The couple first met in third grade at the Fort Meadow School.
“We started dating in junior high,” said Betty, noting she was attending Westfield High School and Gene was at the Westfield Trade High School.
During a Friday night dance at St. Mary’s, Betty asked Gene to dance.
“It was lady’s choice so she asked me to dance with her,” said Gene, noting he also had his eye on another young lady that evening.
“Betty was persistent though and I ended up dancing with her that night,” said Gene.
The teen couple wed Aug. 27, 1960 at Central Baptist Church and spent their honeymoon at Mountain Park in Holyoke.
“We didn’t have any money to go anywhere, said Gene. “We lived in the downtown area and started out on Church Street,” adding he then spent one year in France with the Air National Guard.
“That gave us a chance to grow up a little more and we needed it,” he said, adding, “we were kids.”
Their first child arrived 11 months later.
The couple raised four children and now have eight grandchildren and six great-grandchildren.
Over the years Gene worked in automotive sales, at Old Colony Envelope, Strathmore Paper Company, H.B. Smith, Westfield Woodworking, and Ultracast in Connecticut. In his spare time he has enjoyed his role as a wedding photographer. His last job was as a maintainer at Westfield State until his retirement in 2005.
Betty first worked as a display bookkeeper for the Springfield Newspapers until she focused her attention on raising a family.
“I stayed home for 18 years until they were all in school,” she said, adding she worked at Noble Hospital as a housekeeper for 10 years and also was a maintainer at Westfield State until she retired in 2001.
In their retirement years, Gene has enjoyed flying radio-controlled airplanes and volunteering his time at the Westfield Senior Center in a variety of capacities including delivering brown bag lunches. Gene also enjoyed his time as a helper for the fourth grade at Franklin Avenue School, and is currently a “street representative” for the residential association at Hampden Village.

——

** WORK INSTRUCTION 1 **
Do these statements agree with the article about Betty and Gene? Answer yes or no for each, and quote the words from the article that decide it. (a) Gene attended Westfield High School. (b) The couple spent their honeymoon at Mountain Park in Holyoke. (c) Betty retired from Westfield State in 2005.
** WORK INSTRUCTION 2 **
In the article about Betty and Gene, what was Betty's first job?
** WORK INSTRUCTION 3 **
Write what comes next in the article about Betty and Gene, picking up after its final sentence.

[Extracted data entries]
——

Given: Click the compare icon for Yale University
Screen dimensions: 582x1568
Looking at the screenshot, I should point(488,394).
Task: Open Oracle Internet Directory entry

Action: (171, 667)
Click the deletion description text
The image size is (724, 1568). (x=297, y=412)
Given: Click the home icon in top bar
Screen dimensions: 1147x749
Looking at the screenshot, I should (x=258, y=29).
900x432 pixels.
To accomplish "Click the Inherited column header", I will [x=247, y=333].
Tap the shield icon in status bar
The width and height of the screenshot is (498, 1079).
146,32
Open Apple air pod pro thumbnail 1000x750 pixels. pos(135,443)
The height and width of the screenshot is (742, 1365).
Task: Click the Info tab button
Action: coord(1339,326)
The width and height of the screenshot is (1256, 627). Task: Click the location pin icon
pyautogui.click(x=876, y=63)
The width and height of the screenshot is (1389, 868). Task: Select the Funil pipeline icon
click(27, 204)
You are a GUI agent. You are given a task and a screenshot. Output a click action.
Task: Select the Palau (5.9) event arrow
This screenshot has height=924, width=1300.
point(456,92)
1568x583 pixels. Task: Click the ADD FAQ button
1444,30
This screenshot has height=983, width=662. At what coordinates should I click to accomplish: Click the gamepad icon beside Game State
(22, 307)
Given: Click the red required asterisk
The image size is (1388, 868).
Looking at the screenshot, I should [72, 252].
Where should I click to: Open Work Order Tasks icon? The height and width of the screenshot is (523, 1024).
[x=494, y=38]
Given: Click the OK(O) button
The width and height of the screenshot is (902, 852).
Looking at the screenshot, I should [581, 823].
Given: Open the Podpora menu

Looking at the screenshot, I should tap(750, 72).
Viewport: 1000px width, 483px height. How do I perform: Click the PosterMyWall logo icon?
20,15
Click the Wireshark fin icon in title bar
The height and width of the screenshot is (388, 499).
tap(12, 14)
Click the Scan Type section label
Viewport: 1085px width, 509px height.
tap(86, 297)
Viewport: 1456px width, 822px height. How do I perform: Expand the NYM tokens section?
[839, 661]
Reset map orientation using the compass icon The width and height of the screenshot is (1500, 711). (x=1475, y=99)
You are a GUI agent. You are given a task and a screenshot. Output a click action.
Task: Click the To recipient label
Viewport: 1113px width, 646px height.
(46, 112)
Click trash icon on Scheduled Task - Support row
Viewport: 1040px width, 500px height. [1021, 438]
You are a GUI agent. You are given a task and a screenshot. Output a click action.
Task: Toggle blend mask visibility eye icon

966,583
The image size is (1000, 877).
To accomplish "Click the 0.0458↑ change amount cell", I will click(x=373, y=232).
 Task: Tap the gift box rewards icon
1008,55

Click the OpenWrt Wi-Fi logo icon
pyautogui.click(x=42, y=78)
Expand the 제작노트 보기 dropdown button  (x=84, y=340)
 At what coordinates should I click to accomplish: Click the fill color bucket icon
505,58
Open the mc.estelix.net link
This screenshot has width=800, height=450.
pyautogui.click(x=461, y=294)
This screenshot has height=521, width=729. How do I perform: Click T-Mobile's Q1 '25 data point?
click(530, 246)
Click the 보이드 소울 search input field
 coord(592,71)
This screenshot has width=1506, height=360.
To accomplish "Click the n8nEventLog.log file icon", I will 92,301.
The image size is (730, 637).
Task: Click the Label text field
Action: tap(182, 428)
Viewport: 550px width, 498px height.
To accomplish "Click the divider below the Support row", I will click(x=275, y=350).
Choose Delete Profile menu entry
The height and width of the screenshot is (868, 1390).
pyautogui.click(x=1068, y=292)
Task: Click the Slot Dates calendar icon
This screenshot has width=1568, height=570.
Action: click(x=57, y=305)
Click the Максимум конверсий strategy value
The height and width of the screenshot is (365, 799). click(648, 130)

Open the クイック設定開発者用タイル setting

——

** WRITTEN ANSWER 1 **
(a) No: "she was attending Westfield High School and Gene was at the Westfield Trade High School"
(b) Yes: "spent their honeymoon at Mountain Park in Holyoke"
(c) No: "was a maintainer at Westfield State until she retired in 2001"

** WRITTEN ANSWER 2 **
She worked as a display bookkeeper for the Springfield Newspapers.

** WRITTEN ANSWER 3 **
For Betty, she stays busy reading and working on puzzles, and watching her great-grandchildren.
“I am the family psychologist,” she jokes, adding, “they call me when they have a problem.”
For Betty and Gene, their advice to others is simple – learn to get along, love each other, and don’t argue a lot.
“He’s a joker which also attracted me to him,” said Betty.
Southwick residents Theresa and Ross Rogers – who will be married 68 years on April 19, first met at the Park Theatre in Westfield.
“I went to the movies with a girlfriend and we started to talk to Ross and his friend,” said Theresa, who were both 17 at the time.
“My first impression of Ross was he seemed very nice,” she said.
The couple married a year later at St. Peter’s Church on State Street.
“That was my church and my parents,” said Theresa, adding in later years they would attend St. Mary’s Church.
When the teens were just starting out, Theresa said they didn’t have a car and were grateful when her grandmother bought a 1947 Chrysler for them.
Over the years Ross worked for Adams Nursery and the Westfield River Paper Company, and she worked for Grant’s, Fowler Farms, and Moltenbrey’s Market in Huntington.
The couple raised five children and now have nine grandchildren and 16 great-grandchildren.
While the couple lived in Huntington and Russell over the years, they settled on Southwick seven years ago.
In their retirement years, Theresa and Ross both have enjoyed volunteer work – especially at the Southwick Senior Center.
“We have missed doing it now because of the pandemic,” said Theresa, adding, “everyone is so nice to work with there.”
Both Ross and Theresa agree one of the secrets for a successful marriage centers on being “patient” with each other.
“Ross has always been easy going and we both have helped each other out and figured things out during our ups and downs,” said Theresa.
All sound advice from couples who have weathered the trials and tribulations of sharing each other’s lives – and continue to enjoy the love that has bound them together all these years.